Другой знаменитый гость Архангельского в своих литературных воспоминаниях отдал дань восхищения усадьбе, отметив ее художественное совершенство. «Гордый аристократ, – писал Герцен, – собрал растения со всех частей света и заставил их утешать себя на севере; собрал изящнейшие произведения живописи и ваянияи поставил их рядом с природою, как вопрос: кто из них лучше? Но тут уже самая природа не соперничает с ними, изменилась, расчистилась в арену для духа человеческого, который, как прежние германские императоры, признает только те власти неприкосновенными, которые уничтожены им, а затем им же восстановлены, как вассалы».
Воспоминания Александра Герцена считаются лучшими из всего, что было написано об Архангельском. Одно время, еще не впитав в себя народовольческих идей, он служил под началом Бориса Николаевича в Кремле и, видимо, имел с ним хорошие отношения. Летом 1833 года молодой князь пригласил его в усадьбу, куда Герцен приехал с друзьями по университету. Впечатления о той поездке позже вошли в «Записки одного молодого человека», где упоминаются две круглые беседки-миловиды, стоявшие у спуска к реке. Свое название они получили за то, что открывали в самом деле милые картины заречных далей: «Мы опять вышли в сад и отправились на гору, в беседку, у ног которой Москва-река.
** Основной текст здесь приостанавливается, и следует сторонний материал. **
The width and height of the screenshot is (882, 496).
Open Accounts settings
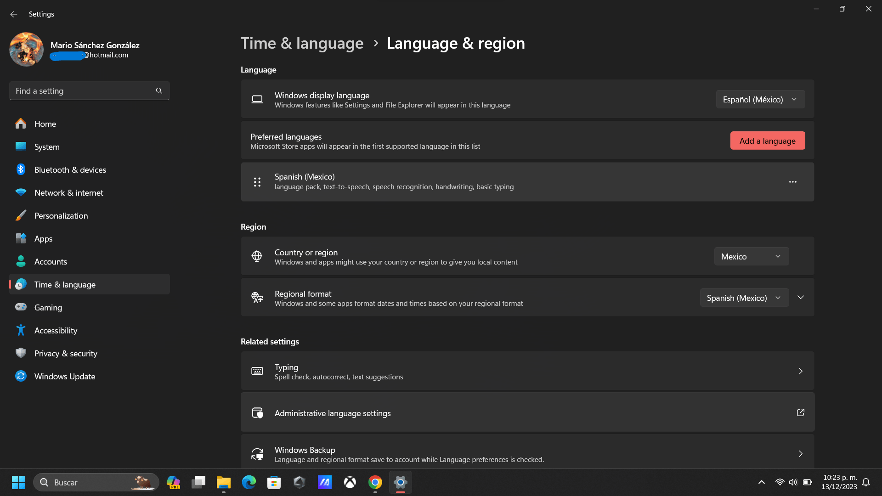tap(50, 261)

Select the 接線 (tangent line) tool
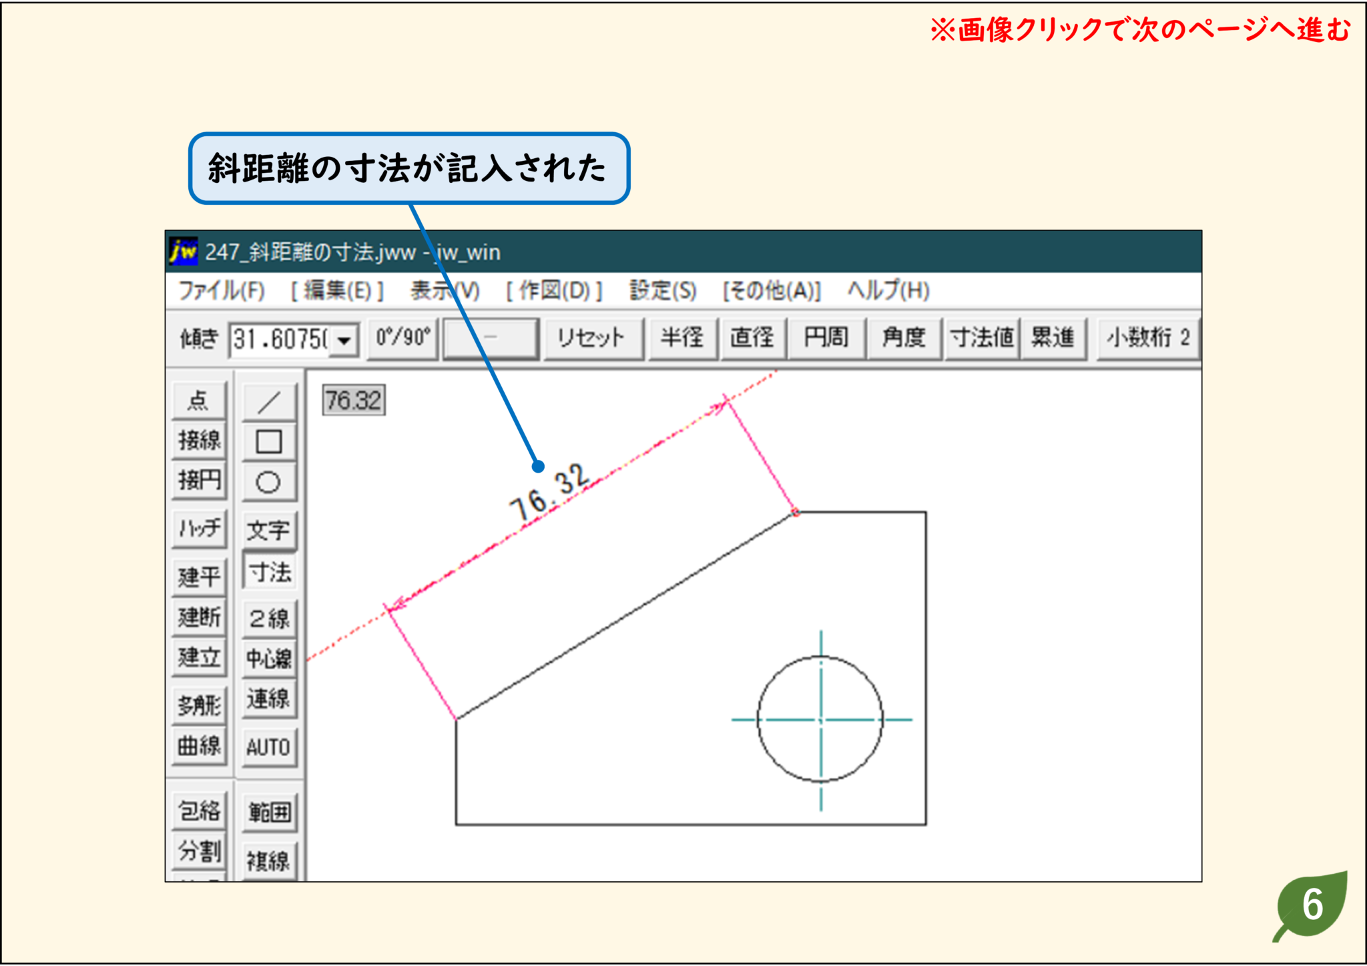(x=198, y=439)
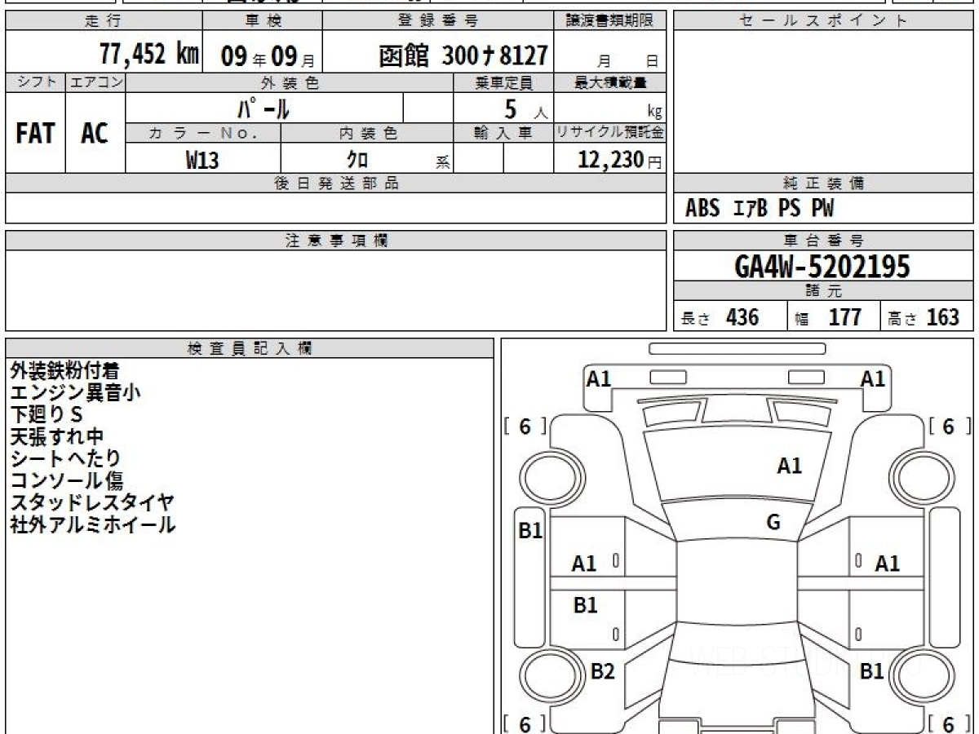Click the A1 mark at the top-left bumper corner
This screenshot has width=979, height=734.
[599, 378]
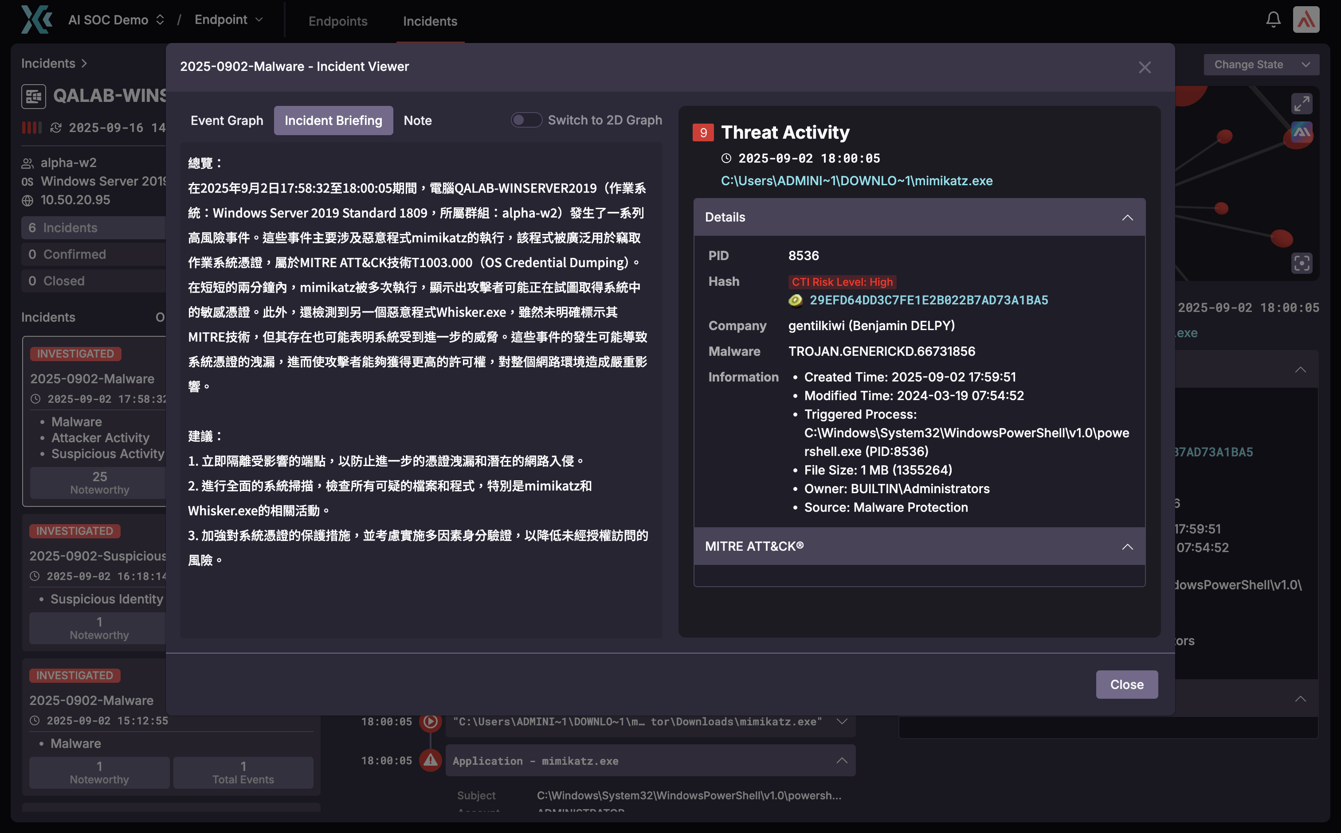Collapse the Details section of Threat Activity
The image size is (1341, 833).
[x=1127, y=217]
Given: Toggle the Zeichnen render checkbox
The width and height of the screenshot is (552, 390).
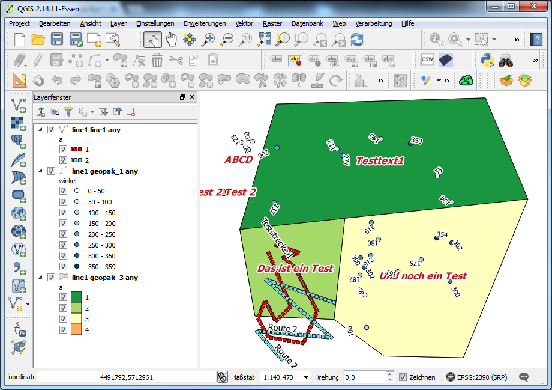Looking at the screenshot, I should point(403,377).
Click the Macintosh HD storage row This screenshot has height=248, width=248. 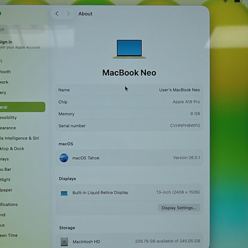129,241
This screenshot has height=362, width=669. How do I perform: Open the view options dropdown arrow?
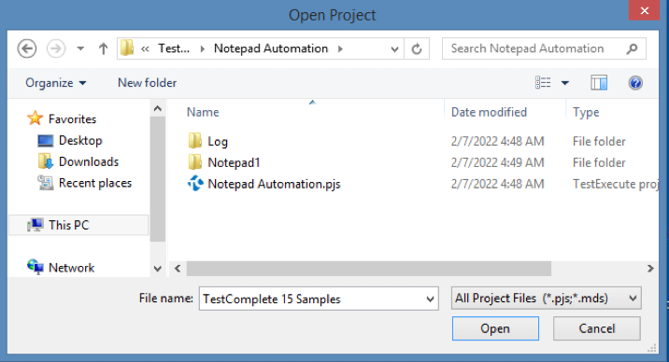pos(565,83)
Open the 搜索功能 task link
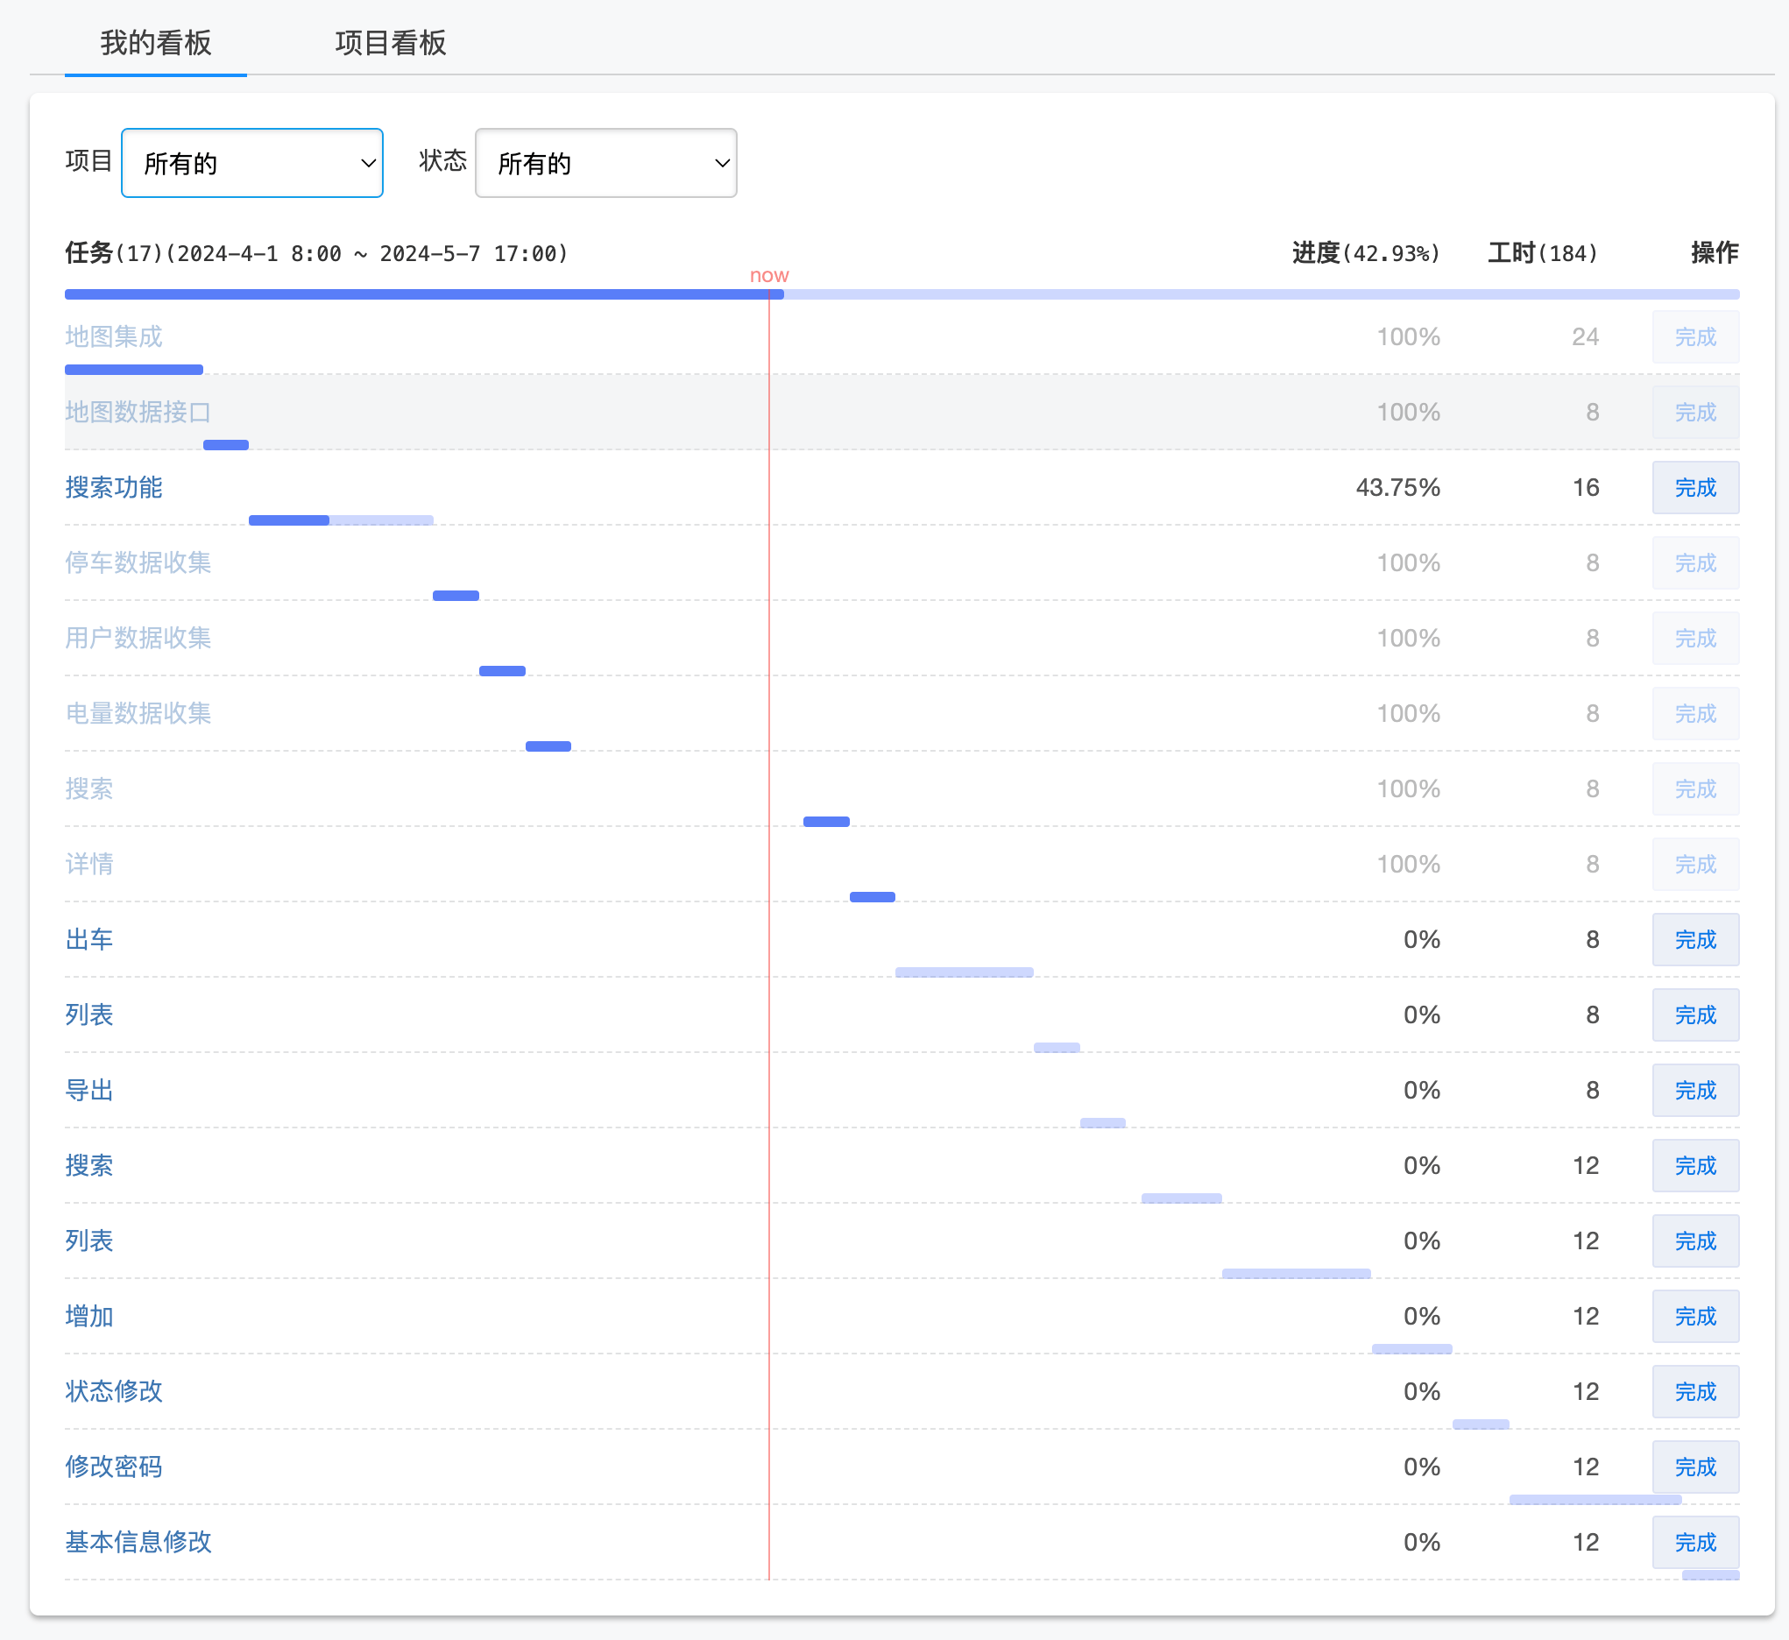 click(x=114, y=487)
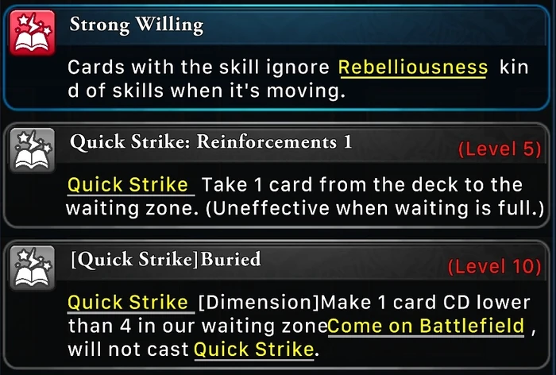This screenshot has height=375, width=556.
Task: Click the red Strong Willing skill book icon
Action: click(33, 33)
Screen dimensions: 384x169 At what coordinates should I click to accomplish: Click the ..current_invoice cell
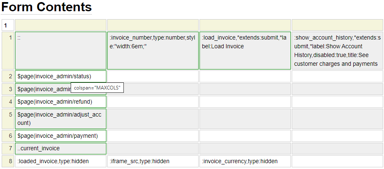coord(61,149)
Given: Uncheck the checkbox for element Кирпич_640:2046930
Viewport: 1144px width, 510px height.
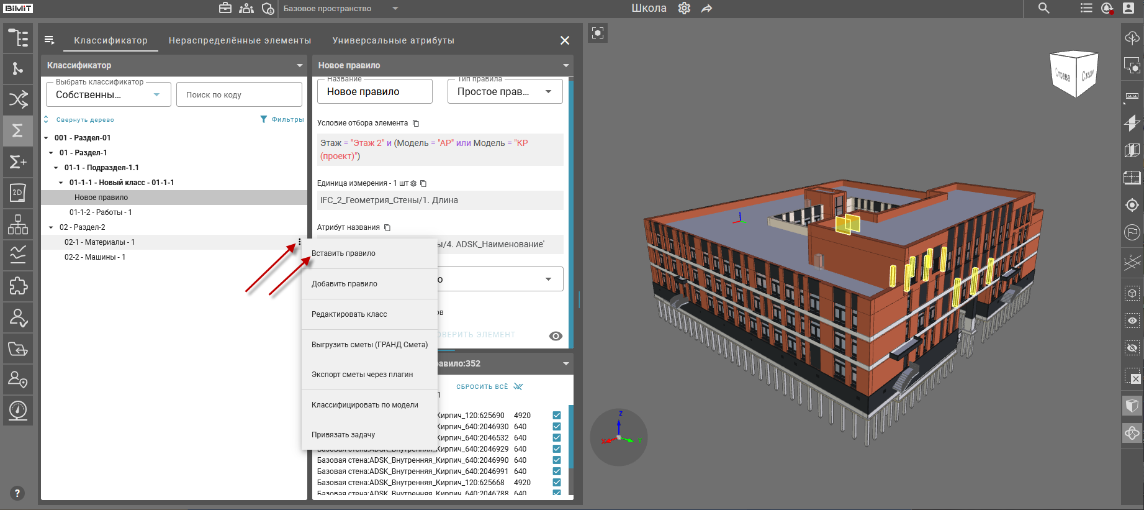Looking at the screenshot, I should (x=557, y=427).
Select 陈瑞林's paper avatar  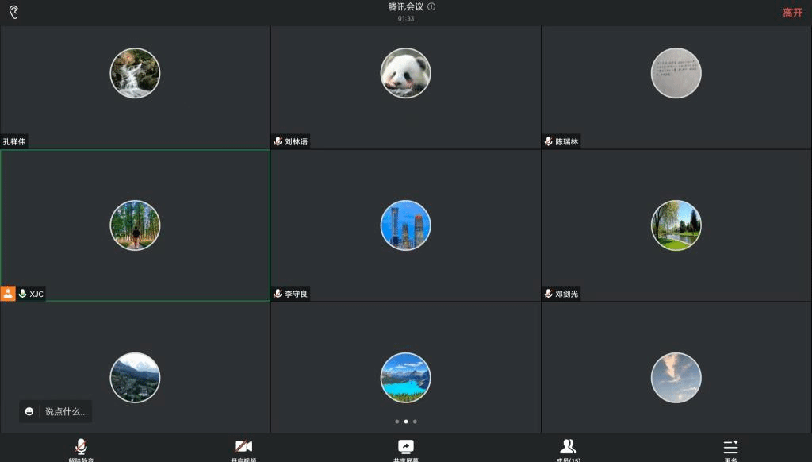click(x=676, y=73)
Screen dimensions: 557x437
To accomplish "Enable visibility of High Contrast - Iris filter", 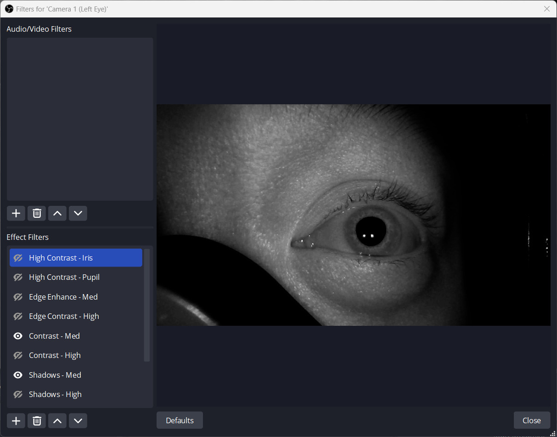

Река тихо струилась узенькой ленточкой, довольная своим аристократическим именем; поля, леса, синяя даль – природа именно этой далью, этой безграничностью приводит в восторг». Ни одна из тех беседок, к сожалению, не сохранилась, уцелел только арочный мостик, ведущий к одной из них.
Герцен единственный из своих современников нарисовал словами цельную картину усадьбы середины XIX века, причем очень живую и образную. Главным персонажем этой литературной композиции писатель сделал себя, причем сомнений, прилично ли петь дифирамбы крепостнику или нет, обличитель русского рабства не испытывал. «Глаза разбежались, – отмечал Герцен, – изящные образы окружали со всех сторон. Уныние сменялось смехом, Святое семейство – нидерландской таверной, Дева радости – видом моря. Пышный Гвидо Рени роскошно бросает краски, и формы, и украшения, чтобы прикрыть подчас бедность мысли, и суровые Ван Дейка портреты, глубоко оживленные внутренним огнем, с заклейменной думой на челе, и дивная группа Амур и Психея Кановы, – все это вместе оставило нам воспоминанье смутное, в котором едва вырисовываются отдельные картины, оставшиеся Бог знает почему, тоже в памяти. Помнился, например, портрет молодого князя, верхом, в татарском платье, помнился портрет дочери м-м Лебрен. Она стыдливо закрывает полуребячью грудь и смотрит тем розовым взглядом девушки, которой уже не много до поцелуя, волнующего ее душу чистую, как капля росы на розовом листке, и огненную, как золотое аи. Не раз, быть может, старый князь останавливался перед ней, желая отодрать ее от полотна, восстановить растянутые в одну плоскость формы, согреть их, оживить и крепко прижать к своему татарскому сердцу».
Вместе с восхищением усадьбой Герцен, подобно Пушкину, прямо высказал свою симпатию к ее владельцу. Из уст революционера-народника, основателя общества «Земля и воля», испытавшего арест и 6-летнюю ссылку, это звучало несколько странно. Однако на сей раз общество не возмутилось. Писатель, нашедший ответ на вопрос, кто виноват (конечно же помещик), с легким сердцем наслаждался тем, что, согласно своему мировоззрению, должен был презирать. Более того, он пользовался комфортом и был за то благодарен помещику Юсупову, которого явно отделял от обобщенного образа русского аристократа: «Иностранцы дома, иностранцы в чужих краях, праздные зрители, испорченные для России западными предрассудками, а для Запада – русскими привычками. Они представляли какую-то умственную ненужность и терялись в искусственной жизни, в чувственных наслаждениях и нестерпимом эгоизме».